EXERCISE INPUT:
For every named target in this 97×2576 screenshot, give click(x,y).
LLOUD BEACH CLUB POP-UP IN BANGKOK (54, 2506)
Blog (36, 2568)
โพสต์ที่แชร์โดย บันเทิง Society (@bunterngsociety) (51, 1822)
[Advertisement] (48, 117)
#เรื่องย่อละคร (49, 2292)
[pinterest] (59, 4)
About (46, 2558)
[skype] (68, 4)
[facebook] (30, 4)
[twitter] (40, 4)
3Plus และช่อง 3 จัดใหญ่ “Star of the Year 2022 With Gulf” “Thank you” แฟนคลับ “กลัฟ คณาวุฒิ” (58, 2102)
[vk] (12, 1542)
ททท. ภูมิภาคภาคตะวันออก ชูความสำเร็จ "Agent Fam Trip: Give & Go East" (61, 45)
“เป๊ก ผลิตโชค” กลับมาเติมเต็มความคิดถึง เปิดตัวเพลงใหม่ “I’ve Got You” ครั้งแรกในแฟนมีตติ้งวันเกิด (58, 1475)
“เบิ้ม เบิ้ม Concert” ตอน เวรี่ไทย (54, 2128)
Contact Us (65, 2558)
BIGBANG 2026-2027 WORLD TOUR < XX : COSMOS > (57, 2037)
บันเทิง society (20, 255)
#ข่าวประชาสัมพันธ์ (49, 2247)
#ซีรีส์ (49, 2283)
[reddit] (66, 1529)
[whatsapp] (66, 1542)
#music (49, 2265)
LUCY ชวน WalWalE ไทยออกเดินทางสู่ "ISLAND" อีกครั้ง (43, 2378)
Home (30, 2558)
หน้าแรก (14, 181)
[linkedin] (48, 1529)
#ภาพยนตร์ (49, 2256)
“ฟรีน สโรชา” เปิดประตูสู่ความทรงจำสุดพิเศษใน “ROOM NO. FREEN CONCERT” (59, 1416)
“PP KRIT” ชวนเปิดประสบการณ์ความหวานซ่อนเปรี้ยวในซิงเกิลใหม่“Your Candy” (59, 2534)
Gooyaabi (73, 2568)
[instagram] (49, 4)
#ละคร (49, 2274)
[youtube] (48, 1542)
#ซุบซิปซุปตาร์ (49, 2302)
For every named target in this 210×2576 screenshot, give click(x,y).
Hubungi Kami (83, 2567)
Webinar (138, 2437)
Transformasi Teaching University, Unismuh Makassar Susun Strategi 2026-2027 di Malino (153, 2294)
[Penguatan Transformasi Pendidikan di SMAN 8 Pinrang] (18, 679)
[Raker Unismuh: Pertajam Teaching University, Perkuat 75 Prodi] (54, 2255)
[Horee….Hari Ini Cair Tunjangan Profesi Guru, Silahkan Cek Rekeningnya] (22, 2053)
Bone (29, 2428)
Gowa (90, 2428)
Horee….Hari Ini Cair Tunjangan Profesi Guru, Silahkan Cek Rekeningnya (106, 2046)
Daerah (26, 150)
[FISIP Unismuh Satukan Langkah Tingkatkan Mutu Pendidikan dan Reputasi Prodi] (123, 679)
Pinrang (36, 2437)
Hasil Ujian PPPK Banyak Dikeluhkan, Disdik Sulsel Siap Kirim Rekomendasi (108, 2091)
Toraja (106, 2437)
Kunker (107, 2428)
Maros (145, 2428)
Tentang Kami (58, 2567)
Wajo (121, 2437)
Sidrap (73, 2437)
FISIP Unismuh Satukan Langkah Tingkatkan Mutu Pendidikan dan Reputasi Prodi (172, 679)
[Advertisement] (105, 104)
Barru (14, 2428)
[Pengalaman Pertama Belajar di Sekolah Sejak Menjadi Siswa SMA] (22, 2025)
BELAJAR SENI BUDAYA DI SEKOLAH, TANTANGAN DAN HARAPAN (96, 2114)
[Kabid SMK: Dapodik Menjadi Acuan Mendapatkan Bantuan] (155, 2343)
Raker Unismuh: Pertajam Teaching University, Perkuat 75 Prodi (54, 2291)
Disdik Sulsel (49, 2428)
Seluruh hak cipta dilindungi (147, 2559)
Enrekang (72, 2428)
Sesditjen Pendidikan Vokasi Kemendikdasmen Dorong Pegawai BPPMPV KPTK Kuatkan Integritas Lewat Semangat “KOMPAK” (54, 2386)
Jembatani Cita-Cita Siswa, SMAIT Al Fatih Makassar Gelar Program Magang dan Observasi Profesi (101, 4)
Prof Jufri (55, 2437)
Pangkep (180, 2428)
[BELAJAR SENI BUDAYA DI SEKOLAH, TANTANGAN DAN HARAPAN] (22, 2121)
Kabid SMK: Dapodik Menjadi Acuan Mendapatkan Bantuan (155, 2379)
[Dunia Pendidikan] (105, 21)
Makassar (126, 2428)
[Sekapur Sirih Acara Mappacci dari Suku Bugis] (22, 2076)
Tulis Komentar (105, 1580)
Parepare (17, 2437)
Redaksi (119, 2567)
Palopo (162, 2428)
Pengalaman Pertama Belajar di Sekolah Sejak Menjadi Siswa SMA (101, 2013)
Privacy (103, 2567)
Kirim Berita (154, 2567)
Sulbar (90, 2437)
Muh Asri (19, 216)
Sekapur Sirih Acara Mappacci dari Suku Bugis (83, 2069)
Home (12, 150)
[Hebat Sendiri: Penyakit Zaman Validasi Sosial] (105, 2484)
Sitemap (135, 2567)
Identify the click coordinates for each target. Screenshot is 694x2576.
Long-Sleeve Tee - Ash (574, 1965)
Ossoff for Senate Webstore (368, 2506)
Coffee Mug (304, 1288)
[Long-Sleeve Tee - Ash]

PROBLEM:
Every line holding the string "Rekeningnya" should be copied here, so please find those lines in the data.

THE COMPLETED TASK:
[Horee….Hari Ini Cair Tunjangan Profesi Guru, Silahkan Cek Rekeningnya] (22, 2053)
Horee….Hari Ini Cair Tunjangan Profesi Guru, Silahkan Cek Rekeningnya (106, 2046)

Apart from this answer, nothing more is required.